Rudi kembali bersuara, wajahnya serius tapi dihiasi senyum tipis yang membuatnya tampak sedikit lucu. Dia mengajak Kaesang untuk berjalan bersama menuju ke parkiran.
"Eh, Kae, kalau saran gue ini ya lebih baik lu segera nyatain perasaan lo ke Bu Tyas dan ajak dia pacaran. Jangan lama-lama nanti keburu Bu Tyas pacaran sama orang lain. Nanti lu nyesel lagi kalau udah lihat Bu Tyas digandeng cowok lain." Hmm, benar juga.
Kalau memang dia suka sama Tyas, lebih baik dia jujur saja mengungkapkan perasaannya dan mengajak Tyas pacaran. Walaupun Tyas gurunya, tapi kalau memang dia suka, ya nggak ada salahnya dicoba.
Sepertinya perasaan ini beneran serius, bukan main-main. Selain Dia merasa jika Tyas adalah teman masa kecilnya, dia juga tertarik sama Tyas. Mungkin dia bisa coba deketin Tyas dulu, kenali lebih dalam perasaannya, baru deh dia bisa mengungkapkan perasaannya kepada Tyas.
"Gampang itu. Nanti gue urus." sahut Kaesang.
Rudi dan Kaesang sampai di parkiran. Rudi langsung menuju motor kesayangannya, sementara Kaesang melangkah ke arah Lamborghini putihnya.
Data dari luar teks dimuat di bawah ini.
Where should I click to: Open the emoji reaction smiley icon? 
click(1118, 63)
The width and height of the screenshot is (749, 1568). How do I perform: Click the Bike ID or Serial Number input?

Hari ini, dia tidak memarkirkan mobilnya di parkiran khususnya seperti biasa, karena tadi pagi saat dia datang, dia sangat buru-buru, waktu sudah sangat mepet saat itu.
Begitu sampai di mobil, Kaesang mendapati Tyas sudah berdiri di sampingnya. Senyum mengembang di wajah Kaesang, dia menghampiri Tyas.
"Bu, udah mau pulang?" tanya Kaesang, senyumnya merekah saat dia sampai di depan Tyas.
Tyas mengangguk, senyum tipis menghiasi bibirnya. Entah kenapa, belakangan ini dia selalu merasa kikuk di dekat Kaesang. Jantungnya berdebar tak menentu, seperti burung yang terkurung dalam sangkar dada.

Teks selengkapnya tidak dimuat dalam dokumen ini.